• Énoncé écrit
Sélectionnez chaque ligne des enregistrements contenant la chaîne "perform", en tenant compte de la casse.

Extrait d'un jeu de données

•••

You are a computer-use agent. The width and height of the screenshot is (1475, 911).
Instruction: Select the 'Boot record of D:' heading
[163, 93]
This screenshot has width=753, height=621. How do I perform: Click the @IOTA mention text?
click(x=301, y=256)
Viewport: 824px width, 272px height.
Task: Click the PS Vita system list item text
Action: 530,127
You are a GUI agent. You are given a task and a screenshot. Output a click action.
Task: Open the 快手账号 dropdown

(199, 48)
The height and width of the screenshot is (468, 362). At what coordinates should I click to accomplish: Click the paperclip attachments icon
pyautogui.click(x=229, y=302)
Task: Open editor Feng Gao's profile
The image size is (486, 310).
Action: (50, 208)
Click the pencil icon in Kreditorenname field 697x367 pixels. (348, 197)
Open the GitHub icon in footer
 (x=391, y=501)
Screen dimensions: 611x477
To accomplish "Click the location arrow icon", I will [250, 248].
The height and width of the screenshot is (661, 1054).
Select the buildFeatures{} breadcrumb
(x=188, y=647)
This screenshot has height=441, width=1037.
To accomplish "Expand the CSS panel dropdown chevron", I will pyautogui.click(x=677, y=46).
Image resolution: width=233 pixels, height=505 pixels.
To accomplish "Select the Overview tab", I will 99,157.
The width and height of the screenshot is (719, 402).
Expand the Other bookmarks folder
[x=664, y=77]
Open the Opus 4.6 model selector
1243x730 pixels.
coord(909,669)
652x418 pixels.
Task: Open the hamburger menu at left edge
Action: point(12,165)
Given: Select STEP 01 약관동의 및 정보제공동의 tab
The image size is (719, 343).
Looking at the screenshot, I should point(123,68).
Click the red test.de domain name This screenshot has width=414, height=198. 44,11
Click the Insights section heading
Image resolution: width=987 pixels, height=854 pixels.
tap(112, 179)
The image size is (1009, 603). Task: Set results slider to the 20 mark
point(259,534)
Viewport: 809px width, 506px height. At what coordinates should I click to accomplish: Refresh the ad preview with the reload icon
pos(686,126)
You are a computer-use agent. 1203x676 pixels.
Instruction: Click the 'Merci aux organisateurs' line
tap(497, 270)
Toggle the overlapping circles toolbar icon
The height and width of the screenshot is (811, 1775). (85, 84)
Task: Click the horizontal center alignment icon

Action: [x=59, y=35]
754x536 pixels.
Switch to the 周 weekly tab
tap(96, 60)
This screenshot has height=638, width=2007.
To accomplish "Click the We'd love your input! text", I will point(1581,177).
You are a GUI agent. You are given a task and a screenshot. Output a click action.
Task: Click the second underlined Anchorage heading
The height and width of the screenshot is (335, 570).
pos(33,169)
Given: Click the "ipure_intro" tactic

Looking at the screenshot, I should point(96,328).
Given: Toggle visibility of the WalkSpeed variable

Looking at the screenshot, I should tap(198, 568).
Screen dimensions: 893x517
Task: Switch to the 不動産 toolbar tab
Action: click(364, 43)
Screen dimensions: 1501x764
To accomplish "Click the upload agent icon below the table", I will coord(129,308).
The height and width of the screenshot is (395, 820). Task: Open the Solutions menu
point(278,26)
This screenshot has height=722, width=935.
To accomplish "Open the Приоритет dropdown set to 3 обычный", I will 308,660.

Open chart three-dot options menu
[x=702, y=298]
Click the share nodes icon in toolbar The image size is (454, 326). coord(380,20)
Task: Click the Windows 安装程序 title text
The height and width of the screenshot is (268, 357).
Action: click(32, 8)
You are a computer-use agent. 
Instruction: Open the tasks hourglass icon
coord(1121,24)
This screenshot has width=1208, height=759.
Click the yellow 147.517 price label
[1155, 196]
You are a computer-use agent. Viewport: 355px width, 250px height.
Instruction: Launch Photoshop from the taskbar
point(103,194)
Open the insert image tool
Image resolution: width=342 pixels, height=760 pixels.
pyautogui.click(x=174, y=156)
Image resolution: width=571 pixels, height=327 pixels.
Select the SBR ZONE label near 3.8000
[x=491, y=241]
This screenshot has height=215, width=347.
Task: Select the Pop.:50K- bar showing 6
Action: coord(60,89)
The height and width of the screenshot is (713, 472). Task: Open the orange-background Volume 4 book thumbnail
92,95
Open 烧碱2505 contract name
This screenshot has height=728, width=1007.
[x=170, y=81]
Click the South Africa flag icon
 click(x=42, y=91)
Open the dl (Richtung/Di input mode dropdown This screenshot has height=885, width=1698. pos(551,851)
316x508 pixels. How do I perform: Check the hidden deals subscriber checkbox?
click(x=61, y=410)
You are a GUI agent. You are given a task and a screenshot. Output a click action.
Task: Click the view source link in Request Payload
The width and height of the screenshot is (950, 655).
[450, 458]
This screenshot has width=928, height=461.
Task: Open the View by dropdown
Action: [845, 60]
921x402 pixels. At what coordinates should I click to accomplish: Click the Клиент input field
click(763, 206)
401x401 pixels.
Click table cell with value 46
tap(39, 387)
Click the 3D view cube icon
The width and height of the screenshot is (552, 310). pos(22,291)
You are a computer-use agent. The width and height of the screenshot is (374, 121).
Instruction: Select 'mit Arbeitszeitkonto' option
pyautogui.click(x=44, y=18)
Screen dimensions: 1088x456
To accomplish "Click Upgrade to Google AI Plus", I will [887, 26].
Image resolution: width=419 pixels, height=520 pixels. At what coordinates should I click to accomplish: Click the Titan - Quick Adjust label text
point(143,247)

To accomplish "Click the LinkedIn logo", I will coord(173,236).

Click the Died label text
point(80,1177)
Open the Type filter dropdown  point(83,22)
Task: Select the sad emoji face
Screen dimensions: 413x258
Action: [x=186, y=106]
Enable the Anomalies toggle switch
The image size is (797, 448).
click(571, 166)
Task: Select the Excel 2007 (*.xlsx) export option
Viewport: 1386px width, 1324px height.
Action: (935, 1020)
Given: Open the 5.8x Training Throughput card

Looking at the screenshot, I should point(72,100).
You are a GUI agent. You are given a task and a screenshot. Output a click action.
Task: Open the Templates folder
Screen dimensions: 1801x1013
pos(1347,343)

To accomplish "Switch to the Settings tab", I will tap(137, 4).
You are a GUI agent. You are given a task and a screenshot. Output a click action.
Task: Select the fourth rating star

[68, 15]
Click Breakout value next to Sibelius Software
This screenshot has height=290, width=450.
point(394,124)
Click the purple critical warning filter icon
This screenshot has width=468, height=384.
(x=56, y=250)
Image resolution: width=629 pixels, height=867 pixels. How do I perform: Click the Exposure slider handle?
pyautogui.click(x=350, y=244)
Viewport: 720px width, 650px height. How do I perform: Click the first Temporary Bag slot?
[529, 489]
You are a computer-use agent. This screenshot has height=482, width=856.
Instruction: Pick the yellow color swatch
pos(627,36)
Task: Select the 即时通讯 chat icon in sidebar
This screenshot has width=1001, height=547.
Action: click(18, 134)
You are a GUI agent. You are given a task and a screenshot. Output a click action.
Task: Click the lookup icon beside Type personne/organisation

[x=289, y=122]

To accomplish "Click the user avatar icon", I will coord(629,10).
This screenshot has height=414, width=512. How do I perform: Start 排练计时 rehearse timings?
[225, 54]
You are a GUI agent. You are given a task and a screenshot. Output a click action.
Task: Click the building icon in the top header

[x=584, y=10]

•••

• Réponse à l'énoncé
This screenshot has width=753, height=621. How do I perform: Click the @IOTA mention text?
316x508 pixels. How do I perform: Check the hidden deals subscriber checkbox?
Image resolution: width=629 pixels, height=867 pixels. How do I perform: Click the Exposure slider handle?
Viewport: 720px width, 650px height. How do I perform: Click the first Temporary Bag slot?
This screenshot has height=414, width=512. How do I perform: Start 排练计时 rehearse timings?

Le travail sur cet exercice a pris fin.